▸ Work required:
Once the line with "You are a computer-use" is found, write it out along with every line after it, exactly, up to the last line of the entries below. Exclude pictures.

Collected data entries:
Segment Open
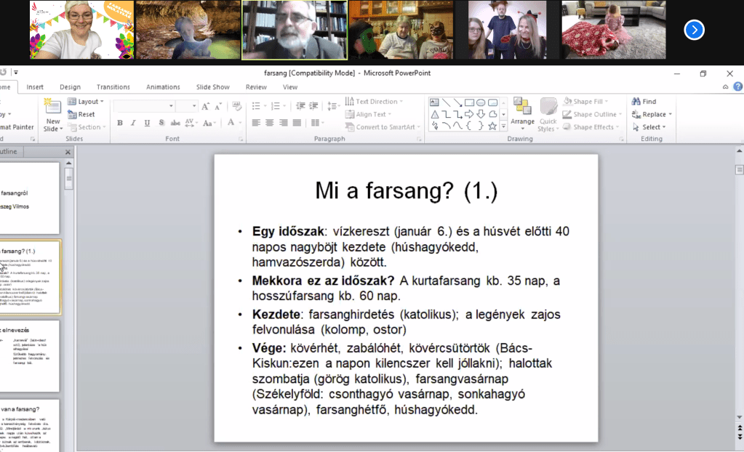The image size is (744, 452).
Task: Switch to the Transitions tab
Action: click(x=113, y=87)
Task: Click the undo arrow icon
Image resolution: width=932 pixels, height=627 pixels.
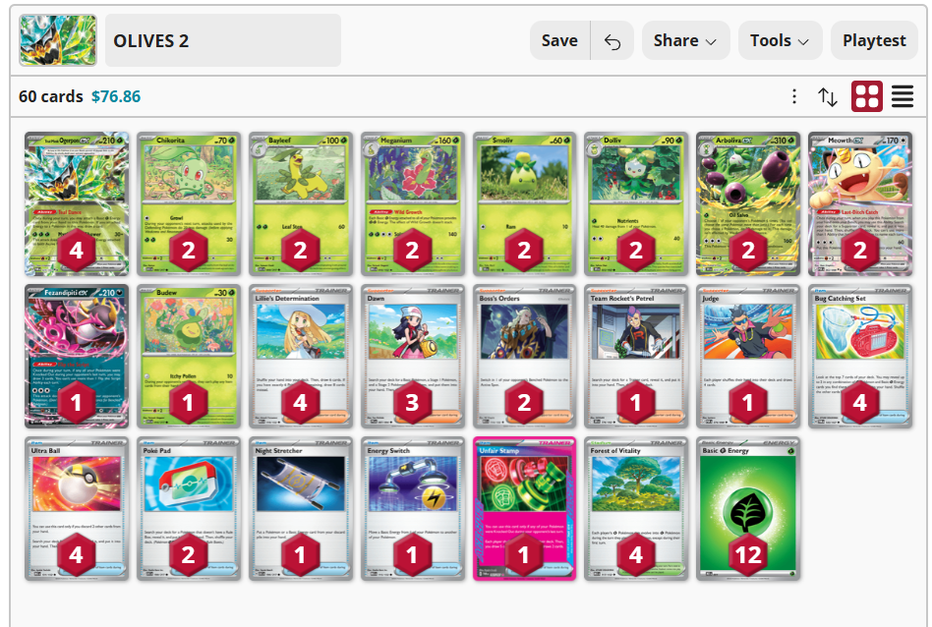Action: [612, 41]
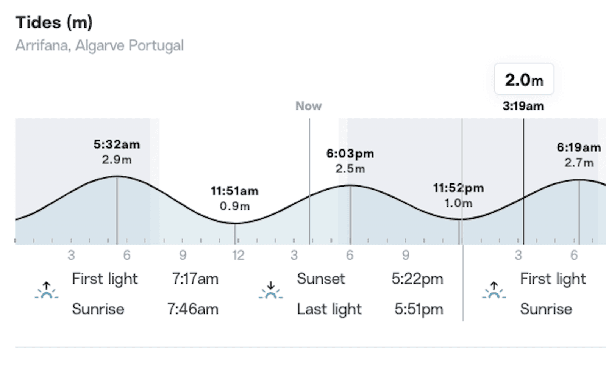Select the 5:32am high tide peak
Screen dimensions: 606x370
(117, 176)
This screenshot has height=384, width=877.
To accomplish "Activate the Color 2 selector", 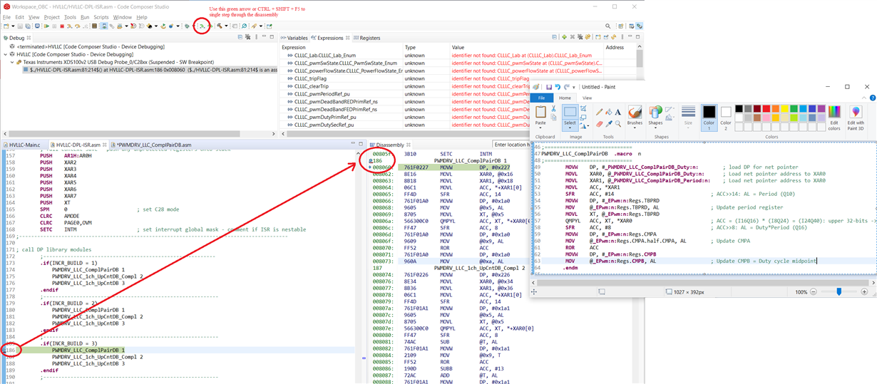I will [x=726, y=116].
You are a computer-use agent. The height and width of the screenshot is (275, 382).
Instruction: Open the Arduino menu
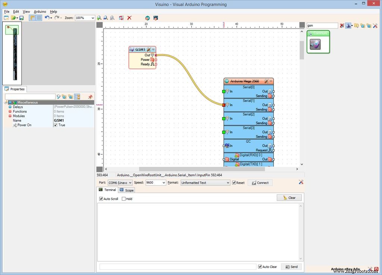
Segment Closed
▸ Answer space:
You are a computer-use agent. The height and width of the screenshot is (275, 382).
Instruction: Open the Arduino menu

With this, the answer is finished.